- _LISTED ENTRIES_:
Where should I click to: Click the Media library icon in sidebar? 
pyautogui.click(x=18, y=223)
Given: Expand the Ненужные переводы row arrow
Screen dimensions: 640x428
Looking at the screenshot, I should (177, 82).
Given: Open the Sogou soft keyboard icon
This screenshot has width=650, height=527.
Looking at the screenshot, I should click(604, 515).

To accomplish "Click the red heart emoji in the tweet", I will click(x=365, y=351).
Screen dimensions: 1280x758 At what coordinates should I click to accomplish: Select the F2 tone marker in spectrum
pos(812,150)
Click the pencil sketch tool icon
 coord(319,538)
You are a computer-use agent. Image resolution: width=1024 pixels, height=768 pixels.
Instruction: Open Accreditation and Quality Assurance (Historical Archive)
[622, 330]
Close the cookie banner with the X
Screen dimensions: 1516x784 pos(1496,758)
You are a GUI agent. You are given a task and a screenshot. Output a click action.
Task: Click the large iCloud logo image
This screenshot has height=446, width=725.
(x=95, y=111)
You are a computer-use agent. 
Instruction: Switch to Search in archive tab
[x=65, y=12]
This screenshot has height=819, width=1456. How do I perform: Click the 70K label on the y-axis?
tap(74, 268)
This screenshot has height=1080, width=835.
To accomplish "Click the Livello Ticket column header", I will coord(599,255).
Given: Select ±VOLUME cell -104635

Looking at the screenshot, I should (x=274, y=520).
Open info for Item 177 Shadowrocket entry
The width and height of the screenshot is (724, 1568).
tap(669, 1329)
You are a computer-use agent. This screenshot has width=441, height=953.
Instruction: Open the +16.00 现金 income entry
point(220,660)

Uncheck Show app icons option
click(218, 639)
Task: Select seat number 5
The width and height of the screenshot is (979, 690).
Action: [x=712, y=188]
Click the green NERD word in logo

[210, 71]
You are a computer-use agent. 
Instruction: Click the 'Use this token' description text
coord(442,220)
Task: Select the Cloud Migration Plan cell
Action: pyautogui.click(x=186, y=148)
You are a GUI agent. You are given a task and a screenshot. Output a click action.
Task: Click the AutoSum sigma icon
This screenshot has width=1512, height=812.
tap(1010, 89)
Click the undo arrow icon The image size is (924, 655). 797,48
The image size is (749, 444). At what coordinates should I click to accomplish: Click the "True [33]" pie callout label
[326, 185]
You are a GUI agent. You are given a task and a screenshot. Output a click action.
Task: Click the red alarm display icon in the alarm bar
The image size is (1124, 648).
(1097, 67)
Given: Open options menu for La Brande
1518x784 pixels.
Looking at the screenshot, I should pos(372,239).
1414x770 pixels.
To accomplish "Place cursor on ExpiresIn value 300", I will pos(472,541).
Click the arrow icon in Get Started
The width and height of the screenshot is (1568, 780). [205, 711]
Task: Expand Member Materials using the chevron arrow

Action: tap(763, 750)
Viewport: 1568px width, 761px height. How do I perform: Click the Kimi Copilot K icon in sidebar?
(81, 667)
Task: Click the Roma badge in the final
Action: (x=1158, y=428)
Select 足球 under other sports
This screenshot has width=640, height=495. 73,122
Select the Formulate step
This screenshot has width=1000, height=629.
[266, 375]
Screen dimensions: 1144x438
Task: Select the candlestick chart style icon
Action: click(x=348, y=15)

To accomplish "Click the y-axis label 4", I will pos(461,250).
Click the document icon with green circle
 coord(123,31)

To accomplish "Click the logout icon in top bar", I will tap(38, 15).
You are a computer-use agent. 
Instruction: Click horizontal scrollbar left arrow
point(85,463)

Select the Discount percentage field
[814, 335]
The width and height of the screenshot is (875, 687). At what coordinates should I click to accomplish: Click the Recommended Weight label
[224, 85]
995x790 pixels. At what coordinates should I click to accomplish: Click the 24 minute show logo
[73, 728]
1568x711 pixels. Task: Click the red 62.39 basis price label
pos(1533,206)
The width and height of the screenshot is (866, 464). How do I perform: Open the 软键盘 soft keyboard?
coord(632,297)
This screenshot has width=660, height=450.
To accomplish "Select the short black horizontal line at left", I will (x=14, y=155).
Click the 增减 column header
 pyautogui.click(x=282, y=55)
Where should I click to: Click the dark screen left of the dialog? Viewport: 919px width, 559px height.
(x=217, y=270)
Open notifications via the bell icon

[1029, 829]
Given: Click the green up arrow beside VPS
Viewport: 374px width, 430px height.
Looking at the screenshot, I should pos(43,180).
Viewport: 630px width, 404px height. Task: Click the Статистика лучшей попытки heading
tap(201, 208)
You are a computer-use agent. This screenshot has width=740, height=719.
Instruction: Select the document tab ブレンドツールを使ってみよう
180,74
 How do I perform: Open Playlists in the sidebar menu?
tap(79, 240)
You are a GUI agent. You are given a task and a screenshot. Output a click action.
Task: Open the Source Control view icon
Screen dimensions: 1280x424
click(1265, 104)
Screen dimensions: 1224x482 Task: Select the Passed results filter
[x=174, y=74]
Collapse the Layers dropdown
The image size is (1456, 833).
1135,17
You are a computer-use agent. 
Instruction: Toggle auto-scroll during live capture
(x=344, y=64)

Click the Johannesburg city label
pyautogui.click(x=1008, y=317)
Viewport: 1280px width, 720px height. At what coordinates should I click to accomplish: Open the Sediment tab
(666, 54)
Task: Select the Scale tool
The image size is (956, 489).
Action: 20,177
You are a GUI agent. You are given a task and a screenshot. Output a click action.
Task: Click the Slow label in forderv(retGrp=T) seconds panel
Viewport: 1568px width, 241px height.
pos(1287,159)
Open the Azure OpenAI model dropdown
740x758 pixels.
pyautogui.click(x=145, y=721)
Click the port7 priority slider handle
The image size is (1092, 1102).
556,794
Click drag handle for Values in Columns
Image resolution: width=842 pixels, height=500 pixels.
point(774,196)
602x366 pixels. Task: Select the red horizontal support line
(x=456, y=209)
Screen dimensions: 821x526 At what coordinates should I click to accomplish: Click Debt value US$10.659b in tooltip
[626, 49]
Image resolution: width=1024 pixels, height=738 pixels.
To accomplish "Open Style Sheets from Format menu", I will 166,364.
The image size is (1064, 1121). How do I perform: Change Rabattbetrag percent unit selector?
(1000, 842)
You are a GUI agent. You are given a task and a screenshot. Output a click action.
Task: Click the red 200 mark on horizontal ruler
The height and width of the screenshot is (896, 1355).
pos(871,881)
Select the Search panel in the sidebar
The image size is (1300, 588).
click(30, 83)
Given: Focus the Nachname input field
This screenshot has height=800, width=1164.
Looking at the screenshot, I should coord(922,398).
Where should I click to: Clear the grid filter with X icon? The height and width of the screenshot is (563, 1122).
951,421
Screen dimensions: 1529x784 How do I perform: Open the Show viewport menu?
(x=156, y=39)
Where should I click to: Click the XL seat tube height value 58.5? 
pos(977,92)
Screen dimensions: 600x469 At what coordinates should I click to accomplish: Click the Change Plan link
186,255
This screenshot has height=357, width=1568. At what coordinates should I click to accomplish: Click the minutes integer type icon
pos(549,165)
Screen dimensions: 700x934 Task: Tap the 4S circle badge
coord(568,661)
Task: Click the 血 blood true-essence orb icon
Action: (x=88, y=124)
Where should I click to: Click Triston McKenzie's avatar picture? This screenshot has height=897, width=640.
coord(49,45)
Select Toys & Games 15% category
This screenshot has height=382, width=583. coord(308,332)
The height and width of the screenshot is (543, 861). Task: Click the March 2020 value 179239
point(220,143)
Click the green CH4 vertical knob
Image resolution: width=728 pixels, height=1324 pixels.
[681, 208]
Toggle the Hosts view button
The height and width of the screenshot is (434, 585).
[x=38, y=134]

- _TASK OBJECTIVE_:
Using the listing above, retype each line exactly.

- _TASK RESPONSE_:
Where should I click to: Click the Media library icon in sidebar? 
pyautogui.click(x=18, y=223)
Given: Expand the Ненужные переводы row arrow
Screen dimensions: 640x428
Looking at the screenshot, I should (177, 82).
Given: Open the Sogou soft keyboard icon
This screenshot has width=650, height=527.
Looking at the screenshot, I should click(604, 515).

To accomplish "Click the red heart emoji in the tweet", I will click(x=365, y=351).
Screen dimensions: 1280x758 At what coordinates should I click to accomplish: Select the F2 tone marker in spectrum
pos(812,150)
Click the pencil sketch tool icon
 coord(319,538)
You are a computer-use agent. Image resolution: width=1024 pixels, height=768 pixels.
Instruction: Open Accreditation and Quality Assurance (Historical Archive)
[622, 330]
Close the cookie banner with the X
Screen dimensions: 1516x784 pos(1496,758)
You are a GUI agent. You are given a task and a screenshot. Output a click action.
Task: Click the large iCloud logo image
This screenshot has height=446, width=725.
(x=95, y=111)
You are a computer-use agent. 
Instruction: Switch to Search in archive tab
[x=65, y=12]
This screenshot has height=819, width=1456. How do I perform: Click the 70K label on the y-axis?
tap(74, 268)
This screenshot has height=1080, width=835.
To accomplish "Click the Livello Ticket column header", I will coord(599,255).
Given: Select ±VOLUME cell -104635

Looking at the screenshot, I should (x=274, y=520).
Open info for Item 177 Shadowrocket entry
The width and height of the screenshot is (724, 1568).
tap(669, 1329)
You are a computer-use agent. This screenshot has width=441, height=953.
Instruction: Open the +16.00 现金 income entry
point(220,660)

Uncheck Show app icons option
click(218, 639)
Task: Select seat number 5
The width and height of the screenshot is (979, 690).
Action: [x=712, y=188]
Click the green NERD word in logo

[210, 71]
You are a computer-use agent. 
Instruction: Click the 'Use this token' description text
coord(442,220)
Task: Select the Cloud Migration Plan cell
Action: pyautogui.click(x=186, y=148)
You are a GUI agent. You are given a task and a screenshot. Output a click action.
Task: Click the AutoSum sigma icon
This screenshot has width=1512, height=812.
tap(1010, 89)
Click the undo arrow icon The image size is (924, 655). 797,48
The image size is (749, 444). At what coordinates should I click to accomplish: Click the "True [33]" pie callout label
[326, 185]
You are a GUI agent. You are given a task and a screenshot. Output a click action.
Task: Click the red alarm display icon in the alarm bar
The image size is (1124, 648).
(1097, 67)
Given: Open options menu for La Brande
1518x784 pixels.
Looking at the screenshot, I should pos(372,239).
1414x770 pixels.
To accomplish "Place cursor on ExpiresIn value 300", I will pos(472,541).
Click the arrow icon in Get Started
The width and height of the screenshot is (1568, 780). [205, 711]
Task: Expand Member Materials using the chevron arrow

Action: tap(763, 750)
Viewport: 1568px width, 761px height. How do I perform: Click the Kimi Copilot K icon in sidebar?
(81, 667)
Task: Click the Roma badge in the final
Action: (x=1158, y=428)
Select 足球 under other sports
This screenshot has width=640, height=495. 73,122
Select the Formulate step
This screenshot has width=1000, height=629.
[266, 375]
Screen dimensions: 1144x438
Task: Select the candlestick chart style icon
Action: click(x=348, y=15)

To accomplish "Click the y-axis label 4", I will pos(461,250).
Click the document icon with green circle
 coord(123,31)

To accomplish "Click the logout icon in top bar", I will tap(38, 15).
You are a computer-use agent. 
Instruction: Click horizontal scrollbar left arrow
point(85,463)

Select the Discount percentage field
[814, 335]
The width and height of the screenshot is (875, 687). At what coordinates should I click to accomplish: Click the Recommended Weight label
[224, 85]
995x790 pixels. At what coordinates should I click to accomplish: Click the 24 minute show logo
[73, 728]
1568x711 pixels. Task: Click the red 62.39 basis price label
pos(1533,206)
The width and height of the screenshot is (866, 464). How do I perform: Open the 软键盘 soft keyboard?
coord(632,297)
This screenshot has width=660, height=450.
To accomplish "Select the short black horizontal line at left", I will (x=14, y=155).
Click the 增减 column header
 pyautogui.click(x=282, y=55)
Where should I click to: Click the dark screen left of the dialog? Viewport: 919px width, 559px height.
(x=217, y=270)
Open notifications via the bell icon

[1029, 829]
Given: Click the green up arrow beside VPS
Viewport: 374px width, 430px height.
Looking at the screenshot, I should pos(43,180).
Viewport: 630px width, 404px height. Task: Click the Статистика лучшей попытки heading
tap(201, 208)
You are a computer-use agent. This screenshot has width=740, height=719.
Instruction: Select the document tab ブレンドツールを使ってみよう
180,74
 How do I perform: Open Playlists in the sidebar menu?
tap(79, 240)
You are a GUI agent. You are given a task and a screenshot. Output a click action.
Task: Open the Source Control view icon
Screen dimensions: 1280x424
click(1265, 104)
Screen dimensions: 1224x482 Task: Select the Passed results filter
[x=174, y=74]
Collapse the Layers dropdown
The image size is (1456, 833).
1135,17
You are a computer-use agent. 
Instruction: Toggle auto-scroll during live capture
(x=344, y=64)

Click the Johannesburg city label
pyautogui.click(x=1008, y=317)
Viewport: 1280px width, 720px height. At what coordinates should I click to accomplish: Open the Sediment tab
(666, 54)
Task: Select the Scale tool
The image size is (956, 489).
Action: 20,177
You are a GUI agent. You are given a task and a screenshot. Output a click action.
Task: Click the Slow label in forderv(retGrp=T) seconds panel
Viewport: 1568px width, 241px height.
pos(1287,159)
Open the Azure OpenAI model dropdown
740x758 pixels.
pyautogui.click(x=145, y=721)
Click the port7 priority slider handle
The image size is (1092, 1102).
556,794
Click drag handle for Values in Columns
Image resolution: width=842 pixels, height=500 pixels.
point(774,196)
602x366 pixels. Task: Select the red horizontal support line
(x=456, y=209)
Screen dimensions: 821x526 At what coordinates should I click to accomplish: Click Debt value US$10.659b in tooltip
[626, 49]
Image resolution: width=1024 pixels, height=738 pixels.
To accomplish "Open Style Sheets from Format menu", I will 166,364.
The image size is (1064, 1121). How do I perform: Change Rabattbetrag percent unit selector?
(1000, 842)
You are a GUI agent. You are given a task and a screenshot. Output a click action.
Task: Click the red 200 mark on horizontal ruler
The height and width of the screenshot is (896, 1355).
pos(871,881)
Select the Search panel in the sidebar
The image size is (1300, 588).
click(30, 83)
Given: Focus the Nachname input field
This screenshot has height=800, width=1164.
Looking at the screenshot, I should coord(922,398).
Where should I click to: Clear the grid filter with X icon? The height and width of the screenshot is (563, 1122).
951,421
Screen dimensions: 1529x784 How do I perform: Open the Show viewport menu?
(x=156, y=39)
Where should I click to: Click the XL seat tube height value 58.5? 
pos(977,92)
Screen dimensions: 600x469 At what coordinates should I click to accomplish: Click the Change Plan link
186,255
This screenshot has height=357, width=1568. At what coordinates should I click to accomplish: Click the minutes integer type icon
pos(549,165)
Screen dimensions: 700x934 Task: Tap the 4S circle badge
coord(568,661)
Task: Click the 血 blood true-essence orb icon
Action: (x=88, y=124)
Where should I click to: Click Triston McKenzie's avatar picture? This screenshot has height=897, width=640.
coord(49,45)
Select Toys & Games 15% category
This screenshot has height=382, width=583. coord(308,332)
The height and width of the screenshot is (543, 861). Task: Click the March 2020 value 179239
point(220,143)
Click the green CH4 vertical knob
Image resolution: width=728 pixels, height=1324 pixels.
[681, 208]
Toggle the Hosts view button
The height and width of the screenshot is (434, 585).
[x=38, y=134]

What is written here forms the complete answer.